FA caches are very flexible and have high hit ratios for most applications. Their only downside is cost: the inclusion of a tag comparator for each cache line to implement the parallel search for a tag match adds substantially the amount of circuitry required when there are many cache lines. Even the use of hybrid storage/comparison circuitry, called a content-addressable memory, doesn’t make a big dent in the overall cost of a FA cache.

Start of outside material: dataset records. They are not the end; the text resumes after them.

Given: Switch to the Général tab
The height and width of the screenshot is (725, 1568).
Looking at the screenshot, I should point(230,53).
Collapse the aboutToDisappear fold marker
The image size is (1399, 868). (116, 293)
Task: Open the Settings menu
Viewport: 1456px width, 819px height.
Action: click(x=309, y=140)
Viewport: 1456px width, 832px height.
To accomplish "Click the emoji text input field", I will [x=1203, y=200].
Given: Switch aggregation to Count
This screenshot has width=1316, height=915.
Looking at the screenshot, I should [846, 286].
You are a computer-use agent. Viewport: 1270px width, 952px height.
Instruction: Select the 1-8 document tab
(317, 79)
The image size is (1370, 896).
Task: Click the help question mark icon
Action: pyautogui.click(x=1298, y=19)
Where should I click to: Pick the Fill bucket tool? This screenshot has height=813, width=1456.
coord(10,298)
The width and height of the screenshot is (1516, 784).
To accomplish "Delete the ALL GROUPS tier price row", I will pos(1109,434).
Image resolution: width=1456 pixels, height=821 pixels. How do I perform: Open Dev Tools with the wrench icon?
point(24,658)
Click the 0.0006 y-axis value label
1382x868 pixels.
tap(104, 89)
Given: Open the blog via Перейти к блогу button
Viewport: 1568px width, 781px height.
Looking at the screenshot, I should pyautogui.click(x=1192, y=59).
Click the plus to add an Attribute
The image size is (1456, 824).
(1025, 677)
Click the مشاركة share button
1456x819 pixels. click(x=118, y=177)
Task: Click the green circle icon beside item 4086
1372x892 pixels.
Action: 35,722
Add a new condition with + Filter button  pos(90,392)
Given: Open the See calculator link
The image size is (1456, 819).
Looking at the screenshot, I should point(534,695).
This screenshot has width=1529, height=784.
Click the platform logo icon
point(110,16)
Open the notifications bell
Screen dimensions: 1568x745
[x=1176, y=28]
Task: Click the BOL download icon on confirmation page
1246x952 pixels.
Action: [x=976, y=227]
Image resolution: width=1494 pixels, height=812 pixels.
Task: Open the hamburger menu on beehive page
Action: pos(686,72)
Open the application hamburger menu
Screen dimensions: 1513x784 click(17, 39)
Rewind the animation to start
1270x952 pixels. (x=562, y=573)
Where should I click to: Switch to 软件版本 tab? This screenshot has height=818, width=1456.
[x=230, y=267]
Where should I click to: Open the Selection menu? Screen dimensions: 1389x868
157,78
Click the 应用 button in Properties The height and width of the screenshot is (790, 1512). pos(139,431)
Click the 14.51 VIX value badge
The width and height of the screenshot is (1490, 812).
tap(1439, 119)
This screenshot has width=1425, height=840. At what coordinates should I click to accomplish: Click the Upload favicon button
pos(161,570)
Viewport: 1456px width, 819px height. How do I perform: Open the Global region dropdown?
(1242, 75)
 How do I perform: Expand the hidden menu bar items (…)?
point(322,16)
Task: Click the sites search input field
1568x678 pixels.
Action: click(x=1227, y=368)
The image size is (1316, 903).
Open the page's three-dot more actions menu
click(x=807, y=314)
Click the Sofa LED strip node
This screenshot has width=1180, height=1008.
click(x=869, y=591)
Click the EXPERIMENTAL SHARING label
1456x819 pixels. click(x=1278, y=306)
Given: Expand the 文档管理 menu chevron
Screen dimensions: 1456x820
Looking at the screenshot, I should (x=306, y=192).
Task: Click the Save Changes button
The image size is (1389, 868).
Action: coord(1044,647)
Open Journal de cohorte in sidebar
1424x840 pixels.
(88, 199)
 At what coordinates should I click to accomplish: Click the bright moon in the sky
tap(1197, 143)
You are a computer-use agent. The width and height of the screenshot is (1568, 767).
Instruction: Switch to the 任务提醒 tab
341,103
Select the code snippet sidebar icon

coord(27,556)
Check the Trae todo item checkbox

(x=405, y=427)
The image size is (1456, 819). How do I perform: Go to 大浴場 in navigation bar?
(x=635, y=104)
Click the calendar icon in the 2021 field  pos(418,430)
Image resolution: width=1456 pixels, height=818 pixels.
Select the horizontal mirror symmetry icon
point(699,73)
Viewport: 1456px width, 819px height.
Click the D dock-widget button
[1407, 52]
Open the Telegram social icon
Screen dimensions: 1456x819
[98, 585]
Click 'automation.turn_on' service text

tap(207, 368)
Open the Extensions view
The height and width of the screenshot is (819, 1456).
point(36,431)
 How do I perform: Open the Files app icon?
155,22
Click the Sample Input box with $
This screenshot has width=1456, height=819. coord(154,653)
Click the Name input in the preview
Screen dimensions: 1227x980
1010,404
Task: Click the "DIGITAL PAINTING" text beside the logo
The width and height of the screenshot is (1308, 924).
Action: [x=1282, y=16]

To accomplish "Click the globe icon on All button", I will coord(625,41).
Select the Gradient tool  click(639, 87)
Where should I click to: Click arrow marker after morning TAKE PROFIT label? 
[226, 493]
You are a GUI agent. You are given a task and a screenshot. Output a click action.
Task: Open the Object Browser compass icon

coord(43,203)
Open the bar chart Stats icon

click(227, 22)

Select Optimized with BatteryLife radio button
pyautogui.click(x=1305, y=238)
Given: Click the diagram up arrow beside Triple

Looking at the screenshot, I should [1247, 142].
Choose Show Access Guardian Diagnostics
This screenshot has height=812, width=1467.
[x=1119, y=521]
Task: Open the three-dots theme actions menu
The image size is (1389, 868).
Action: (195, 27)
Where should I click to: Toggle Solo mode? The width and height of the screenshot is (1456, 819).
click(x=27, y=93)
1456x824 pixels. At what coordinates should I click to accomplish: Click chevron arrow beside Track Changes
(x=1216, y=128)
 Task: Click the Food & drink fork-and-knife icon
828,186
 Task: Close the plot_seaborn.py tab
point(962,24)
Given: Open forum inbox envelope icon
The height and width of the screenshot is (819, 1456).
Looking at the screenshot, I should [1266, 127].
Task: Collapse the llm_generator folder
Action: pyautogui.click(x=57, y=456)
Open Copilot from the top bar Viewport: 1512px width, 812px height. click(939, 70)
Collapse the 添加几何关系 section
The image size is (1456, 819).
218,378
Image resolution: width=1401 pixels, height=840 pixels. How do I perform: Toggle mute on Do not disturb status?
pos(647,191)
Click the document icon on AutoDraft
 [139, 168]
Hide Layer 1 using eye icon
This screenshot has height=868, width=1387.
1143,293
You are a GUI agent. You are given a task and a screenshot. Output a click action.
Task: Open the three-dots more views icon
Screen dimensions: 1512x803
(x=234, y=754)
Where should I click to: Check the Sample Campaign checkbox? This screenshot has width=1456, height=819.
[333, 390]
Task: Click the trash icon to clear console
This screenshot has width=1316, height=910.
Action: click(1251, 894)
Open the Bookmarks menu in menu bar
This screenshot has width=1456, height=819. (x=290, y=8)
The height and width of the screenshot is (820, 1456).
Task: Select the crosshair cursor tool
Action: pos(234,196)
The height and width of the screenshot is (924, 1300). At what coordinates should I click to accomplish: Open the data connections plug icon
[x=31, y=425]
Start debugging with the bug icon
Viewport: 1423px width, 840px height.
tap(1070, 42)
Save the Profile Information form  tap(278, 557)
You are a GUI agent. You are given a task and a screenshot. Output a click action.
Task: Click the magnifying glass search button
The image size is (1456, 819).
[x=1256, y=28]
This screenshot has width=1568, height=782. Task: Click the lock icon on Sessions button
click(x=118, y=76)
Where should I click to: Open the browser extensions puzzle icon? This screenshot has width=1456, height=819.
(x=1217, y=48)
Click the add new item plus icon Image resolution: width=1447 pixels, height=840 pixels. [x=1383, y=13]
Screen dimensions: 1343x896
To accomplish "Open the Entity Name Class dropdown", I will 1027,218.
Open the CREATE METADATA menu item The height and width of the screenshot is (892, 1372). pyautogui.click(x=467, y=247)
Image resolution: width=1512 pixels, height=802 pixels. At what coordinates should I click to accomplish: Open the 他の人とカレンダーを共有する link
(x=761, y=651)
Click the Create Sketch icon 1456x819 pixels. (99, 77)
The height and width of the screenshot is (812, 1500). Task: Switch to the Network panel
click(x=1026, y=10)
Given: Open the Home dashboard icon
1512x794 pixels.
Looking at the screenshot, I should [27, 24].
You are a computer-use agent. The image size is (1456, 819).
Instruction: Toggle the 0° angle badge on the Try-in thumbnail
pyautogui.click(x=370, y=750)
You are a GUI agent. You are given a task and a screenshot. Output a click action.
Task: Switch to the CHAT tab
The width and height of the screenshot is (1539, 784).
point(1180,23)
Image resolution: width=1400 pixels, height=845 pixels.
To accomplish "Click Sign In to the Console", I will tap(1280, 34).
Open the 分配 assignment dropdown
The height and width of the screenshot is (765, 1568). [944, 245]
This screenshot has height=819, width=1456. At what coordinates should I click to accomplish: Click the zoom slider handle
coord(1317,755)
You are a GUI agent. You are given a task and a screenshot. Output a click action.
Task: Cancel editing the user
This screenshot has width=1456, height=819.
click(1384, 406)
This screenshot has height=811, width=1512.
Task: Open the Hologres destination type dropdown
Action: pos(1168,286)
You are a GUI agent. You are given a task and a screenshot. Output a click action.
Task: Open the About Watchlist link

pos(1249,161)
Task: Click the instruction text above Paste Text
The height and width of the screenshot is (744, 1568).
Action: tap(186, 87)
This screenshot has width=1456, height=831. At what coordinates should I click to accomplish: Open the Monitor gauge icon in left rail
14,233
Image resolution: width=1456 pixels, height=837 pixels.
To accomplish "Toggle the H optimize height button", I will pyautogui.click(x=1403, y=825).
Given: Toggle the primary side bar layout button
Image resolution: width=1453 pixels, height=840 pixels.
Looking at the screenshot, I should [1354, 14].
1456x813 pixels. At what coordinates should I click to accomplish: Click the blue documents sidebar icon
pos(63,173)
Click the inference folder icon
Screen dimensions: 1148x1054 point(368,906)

DM caches searched only a single cache line. FA caches search all cache lines. Is there a happy middle ground where some small number of cache lines are searched in parallel?
Replacement Policies
There’s one final issue to resolve associative caches. When there’s a cache miss, which cache line should be chosen to hold the data that will be fetched from main memory? That’s not an issue with DM caches, since each data block can only be held in one particular cache line, determined by its address. But in N-way SA caches, there are N possible cache lines to choose from, one in each of the ways. And in a FA cache, any of the cache lines can be chosen.
So, how to choose? Our goal is to choose to replace the contents of the cache line which will minimize the impact on the hit ratio in the future.
The optimal choice is to replace the block that is accessed furthest in the future (or perhaps is never accessed again). But that requires knowing the future…
Here’s an idea: let’s predict future accesses by looking at recent accesses and applying the principle of locality. If a block has not been recently accessed, it’s less likely to be accessed in the near future.
That suggests the least-recently-used replacement strategy, usually referred to as LRU: replace the block that was accessed furthest in the past. LRU works well in practice, but requires us to keep a list ordered by last use for each set of cache lines, which would need to be updated on each cache access. When we needed to choose which member of a set to replace, we’d choose the last cache line on this list. For an 8-way SA cache there are 8! possible orderings, so we’d need log2(8!) = 16 state bits to encode the current ordering. The logic to update these state bits on each access isn’t cheap; basically you need a lookup table to map the current 16-bit value to the next 16-bit value. So most caches implement an approximation to LRU where the update function is much simpler to compute.
There are other possible replacement policies: First-in, first-out, where the oldest cache line is replaced regardless of when it was last accessed. And Random, where some sort of pseudo-random number generator is used to select the replacement.
All replacement strategies except for random can be defeated. If you know a cache’s replacement strategy you can design a program that will have an abysmal hit rate by accessing addresses you know the cache just replaced. I’m not sure I care about how well a program designed to get bad performance runs on my system, but the point is that most replacement strategies will occasionally cause a particular program to execute much more slowly than expected.
When all is said and done, an LRU replacement strategy or a close approximation is a reasonable choice.